İşçileri işgale iten talepler nelerdi?

· Greif işçileri fabrikada taşeronluğun kaldırılmasını istediler. Sadece kadrolu işçilerin sendikalaşma hakkı olmasına rağmen kadrolu işçiler taslaklarına taşeronluğun kaldırılmasını da koydular. Böylece işçileri fabrikaların içinde de parçalayan uygulamalara karşı “işçilerin birliği” şiarıyla hareket ettiler. Greif işçilerinin kırmızı çizgi olarak belirlediği taleplerine patronlar ve sendika yönetimi “hayalci” olmayın diyerek karşı koydular. Direnişin ilk günlerinde kadrolu işçilere Greif yönetimi sendika aracılığıyla haber ileterek “taşeronların kaldırılması haricindeki bütün taleplerinizi kabul ediyoruz. Direnişi bitirin” teklifinde bulundu. Onurlu Greif işçileri “taşeronluğun kaldırılması kırmızı çizgimizdir, ya hep beraber ya hiç birimiz” diyerek birlikte yola çıktıkları arkadaşlarını satmadılar.

· Yıllardır Greif fabrikasında çalışan işçiler de sefalet ücreti alıyorlardı. İşçiler maaşlarının insanca yaşamaya yeten seviyeye çıkarılmasını istediler. Ve maaş artışını kırmızı çizgileri olarak belirlediler.

· Fabrikada uygulanan prim sistemi ile patronlar işçileri yarış atı gibi birbirleriyle yarıştırıyordu. Greif işçileri prim uygulamasının ve insan onuruna aykırı diğer uygulamaların kaldırılmasını istediler. Prim yerine yıllık dört maaş ikramiye istediler… Greif işçilerinin öne çıkan en önemli talepleri bunlardı.

Peki, ne oldu?

· Greif işçilerinin onurlu mücadelesini bastırmak için canla başla çalışan patron ve DİSK Tekstil Sendikası ağaları yalanlarla dolu dosyalar hazırlayarak, bazı işçilerin onurlarını parayla satın alarak direnişe polis saldırısını organize ettiler. Polis saldırısından sonra da bir grup onurlu işçi mücadelesini sürdürdü. Bu mücadele sayesinde bütün işçilerin tazminatları ve işgal günlerinin ücretleri kuruşu kuruşuna ödendi.

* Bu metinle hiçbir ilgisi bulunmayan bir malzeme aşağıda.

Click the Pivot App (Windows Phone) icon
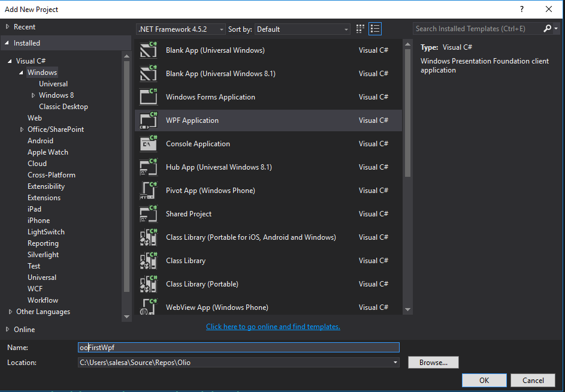This screenshot has width=565, height=392. pos(148,191)
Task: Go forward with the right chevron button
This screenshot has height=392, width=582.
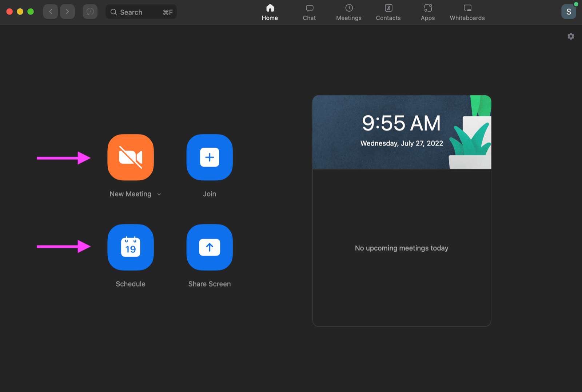Action: (x=67, y=12)
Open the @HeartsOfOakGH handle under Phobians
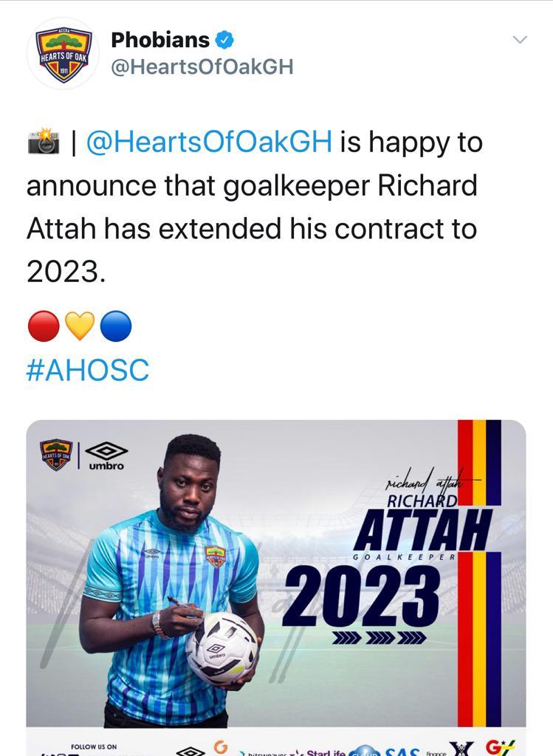553x756 pixels. pyautogui.click(x=202, y=67)
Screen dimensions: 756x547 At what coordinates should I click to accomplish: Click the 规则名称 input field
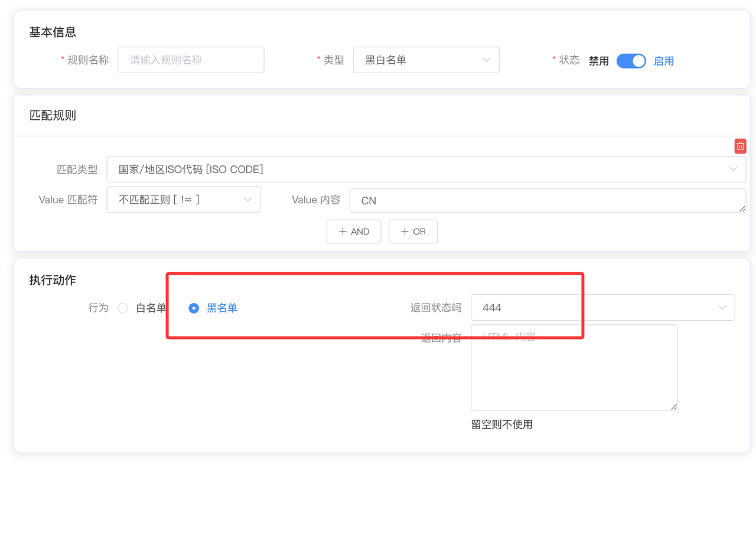pos(191,60)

· Greif yönetimi onurlu işçilerinin mücadelesinden korktuğu için aylarca Hadımköy fabrikasını üretime başlatmadı. DİSK Tekstil yönetimi “siz üretimi başlatın işçileri kontrol etmeyi bize bırakın” diyerek Greif yönetimine defalarca hizmet sözü verdiler. Rıdvan Budak sadakatini bildirmek için defalarca Greif’in Hollanda’daki ofisine gitti.

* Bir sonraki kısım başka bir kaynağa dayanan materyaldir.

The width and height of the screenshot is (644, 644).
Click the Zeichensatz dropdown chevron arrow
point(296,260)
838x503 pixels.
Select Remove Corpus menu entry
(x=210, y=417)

· Greif yönetimi üretime başladığında tekrar taşeronluk konusunun başına bela olmasını istemediği için taşeron çalıştırmayı kademeli olarak kaldırma kararı aldı. Taşeronluğun kaldırılması talebini "hayalcilik" olarak ifade eden DİSK Tekstil bürokratları bu sefer “taşeronluğu kaldırıyoruz” çığırtkanlığı yapmaya başladılar. Aslında yapılan taşeronluğu kaldırmak değildi. Taşeron ilişkisini fason ilişkisine çevirerek üst işveren sorumluluğundan kaçmaktı. Şu anda Hadımköy ve Beylikdüzü’nde Greif’e fason üretim yapan atölyeler bulunuyor. Bazı eski taşeron patronları ve fabrika müdürü şimdi Greif’e üretim yapan fason firma sahipleridir.

· Sendika yönetimi 4 ikramiye aldık diye avaz avaz bağırıyordu. Burada da laf cambazlığı yapıyorlardı. Alınan dört maaş ikramiye değildi. İşçilere 4 ikramiye olarak yutturulan aslında dört parça halinde ödemesi yapılan yıllık 2,5 ikramiyedir.

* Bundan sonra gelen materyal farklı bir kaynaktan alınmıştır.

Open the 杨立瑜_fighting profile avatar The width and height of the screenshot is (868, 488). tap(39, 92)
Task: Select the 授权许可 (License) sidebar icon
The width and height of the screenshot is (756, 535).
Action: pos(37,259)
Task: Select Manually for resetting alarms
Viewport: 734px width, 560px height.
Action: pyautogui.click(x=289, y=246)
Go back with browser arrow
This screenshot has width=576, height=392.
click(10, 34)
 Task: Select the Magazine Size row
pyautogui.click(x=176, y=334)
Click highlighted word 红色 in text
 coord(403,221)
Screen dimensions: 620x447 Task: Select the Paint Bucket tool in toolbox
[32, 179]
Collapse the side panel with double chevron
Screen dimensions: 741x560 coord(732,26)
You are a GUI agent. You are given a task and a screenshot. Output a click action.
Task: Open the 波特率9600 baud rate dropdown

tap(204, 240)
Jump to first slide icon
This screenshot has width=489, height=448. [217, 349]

· Fabrika içinde taşeronluk kademeli olarak kaldırılmıştır. Taşeron patronlarının büyük kısmı işçilerin başına sorumlu olarak verilmiştir. Böylece işçiler üzerindeki baskı fiilen olduğu gibi devam etmiştir.

· Düşük ücretler olduğu gibi sürdürülmüştür. En yüksek maaşı, işçileri baskı altında tutmak için görevlendirilmiş eski taşeron patronları alıyorlar. Düşük ücretler ve baskıdan kaynaklı yoğun bir işçi sirkülasyonu yaşanmaktadır.

Bunlar gibi birçok sorun Greif fabrikasında olduğu gibi sürdürülmektedir. Yeni Toplu Sözleşme sürecinde Greif işçileri birlik olup haklarına sahip çıkmazsa daha zor koşullarla karşı karşıya kalacaktır. Greif patronu ve DİSK Tekstil yönetimi işçileri daha ağır sömürü ve baskı altına alan uygulamaları hayata geçirmek için hazırlığını sürdürüyor.

Greif’te her şeye rağmen elde edilen sınırlı kazanımların tamamı şanlı Greif işgalinin eseridir. Bu kazanımları korumak ve yeni haklar kazanmak için Greif işçileri inisiyatifi kendi ellerine alarak harekete geçmelidir.